Читать «Танец на тлеющих углях» онлайн - страница 21

Инна Юрьевна Бачинская

Он выпил кофе, отказался от второй чашки. Ирина говорила о том, что стоят последние теплые дни – бабье лето, позднее в этом году. И скоро зима. По тому, как она это произнесла, Шибаев понял, что она ждет перемен, хотя бы в виде снега. И не подозревает о замыслах супруга и о том, что в ближайшем будущем перемен в ее жизни будет дальше некуда. Она говорила про Новый год, и в голосе ее звучала ностальгия по детству, когда все чисто, ясно и красиво. И мандарины под елкой. А Шибаев думал о Григорьеве, жлобе и хаме с несчитаными деньгами. Клиентов не выбирают, равно как некоторые другие вещи в жизни, оправдывался он, но все равно на душе было гадко, особенно в данный момент. Он вспоминал слова Григорьева о жене, воспринимая их сейчас уже по-другому – тогда она была абстракцией, сейчас – живым человеком. В словах банкира, в его тоне не было ревности, обиды, жажды мести, что вроде естественно для обманутого мужа, вдруг открывшего свой позор. Страсти не было. А звучало нечто другое, с определением чего Шибаев затруднился. Нетерпение, пожалуй. Банковская деловитость. Казалось, Григорьеву известен заранее результат шибаевских усилий, он уже приговорил жену и никаких оправдательных приговоров не потерпит. Он знает, что она ему неверна, и жаждет доказательств. Бумаг с печатями. Вещдоков. А Шибаев взялся ему эти вещдоки предоставить. За деньги, потому что работа у него такая.

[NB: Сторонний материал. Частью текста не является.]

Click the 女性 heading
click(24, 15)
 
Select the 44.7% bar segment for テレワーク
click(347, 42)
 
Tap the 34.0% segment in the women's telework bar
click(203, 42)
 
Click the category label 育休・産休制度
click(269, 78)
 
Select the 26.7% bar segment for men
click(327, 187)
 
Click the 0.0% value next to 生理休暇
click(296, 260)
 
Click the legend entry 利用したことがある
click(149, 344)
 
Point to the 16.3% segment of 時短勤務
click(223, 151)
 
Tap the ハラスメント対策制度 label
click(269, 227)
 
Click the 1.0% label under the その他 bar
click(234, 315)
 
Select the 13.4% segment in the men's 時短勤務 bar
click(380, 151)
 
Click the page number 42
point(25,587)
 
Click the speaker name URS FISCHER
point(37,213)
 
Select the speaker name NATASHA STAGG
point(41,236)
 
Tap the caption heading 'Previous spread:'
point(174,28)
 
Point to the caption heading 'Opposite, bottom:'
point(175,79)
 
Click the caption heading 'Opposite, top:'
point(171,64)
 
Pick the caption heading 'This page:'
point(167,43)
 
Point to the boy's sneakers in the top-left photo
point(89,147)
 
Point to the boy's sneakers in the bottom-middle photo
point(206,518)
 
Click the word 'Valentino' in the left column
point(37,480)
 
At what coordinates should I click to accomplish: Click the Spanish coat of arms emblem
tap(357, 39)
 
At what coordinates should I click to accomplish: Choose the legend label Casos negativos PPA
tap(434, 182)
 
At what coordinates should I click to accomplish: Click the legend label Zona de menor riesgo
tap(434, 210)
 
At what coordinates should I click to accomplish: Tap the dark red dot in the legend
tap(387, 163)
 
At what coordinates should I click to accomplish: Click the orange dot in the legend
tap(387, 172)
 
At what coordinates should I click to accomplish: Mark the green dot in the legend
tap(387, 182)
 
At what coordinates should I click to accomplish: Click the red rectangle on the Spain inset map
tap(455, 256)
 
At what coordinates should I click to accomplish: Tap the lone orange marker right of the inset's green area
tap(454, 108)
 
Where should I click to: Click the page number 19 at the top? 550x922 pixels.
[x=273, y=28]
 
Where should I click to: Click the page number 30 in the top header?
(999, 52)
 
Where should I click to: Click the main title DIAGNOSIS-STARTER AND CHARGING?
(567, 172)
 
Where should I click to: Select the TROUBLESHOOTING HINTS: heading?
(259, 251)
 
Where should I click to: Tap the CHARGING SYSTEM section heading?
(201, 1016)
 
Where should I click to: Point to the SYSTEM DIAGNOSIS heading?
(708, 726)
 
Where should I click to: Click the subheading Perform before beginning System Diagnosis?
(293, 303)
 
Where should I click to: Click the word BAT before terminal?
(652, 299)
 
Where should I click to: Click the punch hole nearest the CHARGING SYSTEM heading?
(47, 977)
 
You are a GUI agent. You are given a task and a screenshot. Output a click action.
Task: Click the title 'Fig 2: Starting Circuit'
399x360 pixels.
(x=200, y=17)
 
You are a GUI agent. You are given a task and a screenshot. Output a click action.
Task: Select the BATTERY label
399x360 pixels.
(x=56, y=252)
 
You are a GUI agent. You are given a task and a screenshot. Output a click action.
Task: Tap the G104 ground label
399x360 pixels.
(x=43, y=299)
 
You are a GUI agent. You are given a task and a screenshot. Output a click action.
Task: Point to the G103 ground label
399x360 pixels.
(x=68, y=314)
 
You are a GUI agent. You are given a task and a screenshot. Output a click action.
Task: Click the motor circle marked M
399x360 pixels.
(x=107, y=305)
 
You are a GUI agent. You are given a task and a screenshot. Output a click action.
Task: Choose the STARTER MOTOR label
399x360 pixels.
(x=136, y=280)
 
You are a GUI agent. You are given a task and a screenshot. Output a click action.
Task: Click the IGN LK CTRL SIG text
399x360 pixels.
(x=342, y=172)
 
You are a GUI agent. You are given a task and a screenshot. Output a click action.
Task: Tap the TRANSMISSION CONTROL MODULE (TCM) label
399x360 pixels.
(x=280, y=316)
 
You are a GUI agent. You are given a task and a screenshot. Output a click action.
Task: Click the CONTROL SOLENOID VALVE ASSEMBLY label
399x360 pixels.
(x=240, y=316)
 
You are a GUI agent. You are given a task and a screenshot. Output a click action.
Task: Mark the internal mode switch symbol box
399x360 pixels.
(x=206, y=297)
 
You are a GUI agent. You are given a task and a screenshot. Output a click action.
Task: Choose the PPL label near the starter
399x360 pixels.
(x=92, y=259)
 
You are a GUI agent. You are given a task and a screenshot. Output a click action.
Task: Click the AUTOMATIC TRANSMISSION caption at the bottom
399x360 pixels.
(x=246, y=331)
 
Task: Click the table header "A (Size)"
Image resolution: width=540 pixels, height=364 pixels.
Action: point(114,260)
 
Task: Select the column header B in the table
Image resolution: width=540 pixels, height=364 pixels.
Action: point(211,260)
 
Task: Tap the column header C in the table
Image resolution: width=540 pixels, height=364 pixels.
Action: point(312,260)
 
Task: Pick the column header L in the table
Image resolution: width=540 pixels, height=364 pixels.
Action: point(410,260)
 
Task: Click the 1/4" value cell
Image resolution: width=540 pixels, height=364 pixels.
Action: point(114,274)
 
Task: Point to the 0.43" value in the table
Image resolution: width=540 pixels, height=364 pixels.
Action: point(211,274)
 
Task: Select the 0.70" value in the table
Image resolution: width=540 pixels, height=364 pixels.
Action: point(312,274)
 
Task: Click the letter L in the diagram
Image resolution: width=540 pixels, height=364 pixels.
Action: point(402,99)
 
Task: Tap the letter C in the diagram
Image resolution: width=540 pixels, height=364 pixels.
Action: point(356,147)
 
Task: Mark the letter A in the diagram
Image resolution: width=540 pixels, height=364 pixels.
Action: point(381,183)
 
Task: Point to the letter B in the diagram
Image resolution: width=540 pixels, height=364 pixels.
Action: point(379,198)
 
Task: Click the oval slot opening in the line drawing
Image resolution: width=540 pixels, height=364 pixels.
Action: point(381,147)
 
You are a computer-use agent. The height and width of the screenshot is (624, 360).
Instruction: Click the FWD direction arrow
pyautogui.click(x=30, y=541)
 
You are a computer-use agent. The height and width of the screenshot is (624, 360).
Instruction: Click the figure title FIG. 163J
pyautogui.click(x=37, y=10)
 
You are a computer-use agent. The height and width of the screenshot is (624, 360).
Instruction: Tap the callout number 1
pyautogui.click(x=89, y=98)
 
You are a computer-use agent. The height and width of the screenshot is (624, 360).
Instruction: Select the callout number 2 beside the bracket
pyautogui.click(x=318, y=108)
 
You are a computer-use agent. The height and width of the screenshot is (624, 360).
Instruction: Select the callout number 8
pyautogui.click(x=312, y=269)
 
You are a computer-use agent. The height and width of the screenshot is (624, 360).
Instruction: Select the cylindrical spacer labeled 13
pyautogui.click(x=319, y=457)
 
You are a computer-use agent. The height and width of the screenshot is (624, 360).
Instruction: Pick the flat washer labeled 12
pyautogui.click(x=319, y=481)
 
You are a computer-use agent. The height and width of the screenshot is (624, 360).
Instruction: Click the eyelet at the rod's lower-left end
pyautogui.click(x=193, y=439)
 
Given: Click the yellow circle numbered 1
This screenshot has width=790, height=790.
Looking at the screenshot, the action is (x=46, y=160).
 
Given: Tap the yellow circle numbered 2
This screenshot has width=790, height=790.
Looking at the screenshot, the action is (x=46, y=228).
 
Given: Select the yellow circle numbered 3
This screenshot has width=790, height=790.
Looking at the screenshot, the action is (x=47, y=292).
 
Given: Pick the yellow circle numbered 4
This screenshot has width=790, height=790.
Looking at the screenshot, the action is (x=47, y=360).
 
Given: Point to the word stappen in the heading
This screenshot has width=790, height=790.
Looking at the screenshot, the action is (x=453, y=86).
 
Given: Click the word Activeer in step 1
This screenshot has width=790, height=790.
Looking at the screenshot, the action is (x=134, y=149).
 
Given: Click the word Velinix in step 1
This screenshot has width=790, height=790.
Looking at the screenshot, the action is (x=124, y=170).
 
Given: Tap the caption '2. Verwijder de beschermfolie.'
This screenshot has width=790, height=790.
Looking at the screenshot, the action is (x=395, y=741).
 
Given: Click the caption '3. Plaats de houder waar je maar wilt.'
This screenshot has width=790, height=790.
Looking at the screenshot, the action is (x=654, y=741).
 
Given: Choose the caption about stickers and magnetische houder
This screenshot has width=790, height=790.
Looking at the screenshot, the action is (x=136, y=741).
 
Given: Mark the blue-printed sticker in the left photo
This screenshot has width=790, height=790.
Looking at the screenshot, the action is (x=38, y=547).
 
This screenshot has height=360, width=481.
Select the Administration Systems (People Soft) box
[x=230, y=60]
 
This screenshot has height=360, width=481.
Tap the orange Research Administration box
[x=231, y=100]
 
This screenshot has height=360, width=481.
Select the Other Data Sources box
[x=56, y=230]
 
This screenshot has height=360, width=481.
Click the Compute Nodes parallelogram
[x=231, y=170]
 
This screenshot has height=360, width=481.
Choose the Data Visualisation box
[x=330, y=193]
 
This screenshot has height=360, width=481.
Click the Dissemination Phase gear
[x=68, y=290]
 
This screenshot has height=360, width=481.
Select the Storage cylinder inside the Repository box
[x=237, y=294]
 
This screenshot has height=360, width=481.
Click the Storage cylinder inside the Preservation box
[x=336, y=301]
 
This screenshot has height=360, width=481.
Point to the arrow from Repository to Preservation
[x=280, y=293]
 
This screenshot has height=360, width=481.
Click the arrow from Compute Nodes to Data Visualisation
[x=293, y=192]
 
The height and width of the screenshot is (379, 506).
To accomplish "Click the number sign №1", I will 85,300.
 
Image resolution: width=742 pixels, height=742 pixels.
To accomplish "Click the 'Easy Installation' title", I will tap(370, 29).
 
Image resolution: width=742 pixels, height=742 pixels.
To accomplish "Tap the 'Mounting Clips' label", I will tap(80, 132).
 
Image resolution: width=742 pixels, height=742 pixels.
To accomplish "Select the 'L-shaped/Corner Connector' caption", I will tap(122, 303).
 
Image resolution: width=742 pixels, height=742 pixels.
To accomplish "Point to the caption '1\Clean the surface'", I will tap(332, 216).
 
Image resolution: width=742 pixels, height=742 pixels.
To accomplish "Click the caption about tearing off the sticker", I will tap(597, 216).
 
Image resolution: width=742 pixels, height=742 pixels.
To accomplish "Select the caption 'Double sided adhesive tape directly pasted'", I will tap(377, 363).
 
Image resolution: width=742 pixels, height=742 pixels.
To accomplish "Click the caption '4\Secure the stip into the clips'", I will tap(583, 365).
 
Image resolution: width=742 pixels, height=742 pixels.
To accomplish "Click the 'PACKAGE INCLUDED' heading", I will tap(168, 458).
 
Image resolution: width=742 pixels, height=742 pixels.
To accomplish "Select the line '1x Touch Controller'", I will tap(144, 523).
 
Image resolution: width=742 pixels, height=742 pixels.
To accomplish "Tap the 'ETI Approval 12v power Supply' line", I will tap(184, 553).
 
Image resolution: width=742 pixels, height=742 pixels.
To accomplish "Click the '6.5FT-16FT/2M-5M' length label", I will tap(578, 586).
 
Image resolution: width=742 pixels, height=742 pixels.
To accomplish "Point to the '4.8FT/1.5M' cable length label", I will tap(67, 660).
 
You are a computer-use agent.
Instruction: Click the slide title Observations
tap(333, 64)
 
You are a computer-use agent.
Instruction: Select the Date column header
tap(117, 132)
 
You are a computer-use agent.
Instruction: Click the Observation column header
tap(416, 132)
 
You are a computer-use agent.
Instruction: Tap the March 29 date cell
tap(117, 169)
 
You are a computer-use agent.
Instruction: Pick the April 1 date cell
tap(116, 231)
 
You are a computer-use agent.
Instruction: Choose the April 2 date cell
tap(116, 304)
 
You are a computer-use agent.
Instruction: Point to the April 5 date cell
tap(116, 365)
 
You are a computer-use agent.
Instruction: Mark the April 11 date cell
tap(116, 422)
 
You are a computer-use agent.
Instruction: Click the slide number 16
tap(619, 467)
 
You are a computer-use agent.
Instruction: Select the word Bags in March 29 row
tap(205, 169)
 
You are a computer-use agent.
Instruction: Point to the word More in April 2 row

Он пил кофе, поминутно взглядывал на Ирину Сергеевну и безуспешно пытался поставить ее рядом с Григорьевым. Она улыбалась, всплескивала руками, говорила возбужденно и чуть истерично, пребывая в состоянии эйфории после пережитого шока. Сверкали глаза, сверкали длинные серьги. Классическая постдраматическая реакция. Она нисколько не напоминала Шибаеву сдержанную черно-белую женщину с фотографии.

Он откланялся наконец. Она сказала:

– Спасибо, – и, кажется, собралась заплакать. Тоже классика. Сначала возбуждение, потом слезы. Шибаев видел ее в истерике где-нибудь на тахте или на широкой супружеской постели. Она рыдает, захлебываясь слезами. Рыдает всласть, громко, колотя кулачками в подушку. И никого рядом. Рыдать в одиночку примерно то же самое, что и напиваться в одиночку. Последнее дело, но иногда жизнь и обстоятельства прижмут так, что терпеть выше человеческих сил…

Спускаясь в лифте, Шибаев подумал, что она не любит мужа. Такая женщина не может любить Григорьева. Тут скорее вопрос – любила ли?

Он шагал по улице, вспоминая ее слова, темные с рыжинкой волосы и покачивающиеся длинные серьги, вдруг высверкивающие от ее движений тускло-красным, тускло-сизым и тускло-желтым огнем. И пушок на верхней губе Ирины Сергеевны вспоминал Шибаев. И теплые ее руки. И смех. А также старинный буфет с окошечками и блеклыми картинками с фруктами и овощами на кухне. И громадную керамическую с потеками глазури бурую вазу с красными яблоками – из дизайнерских, не иначе, и запах и вкус кофе.

В общем, Шибаеву стало абсолютно ясно, что совершил он глупость, позволив Григорьевой затащить его к себе. Надо было распрощаться на улице, не знакомиться и не вступать в личные отношения. И кофе не пить, и физиономию не подставлять. Когда он уходил, из двери напротив высунулось сморщенное личико старухи, из тех, что на посту днем и ночью, поздоровалось сладко с Григорьевой и облило его рентгеновским взглядом. Свидетельница.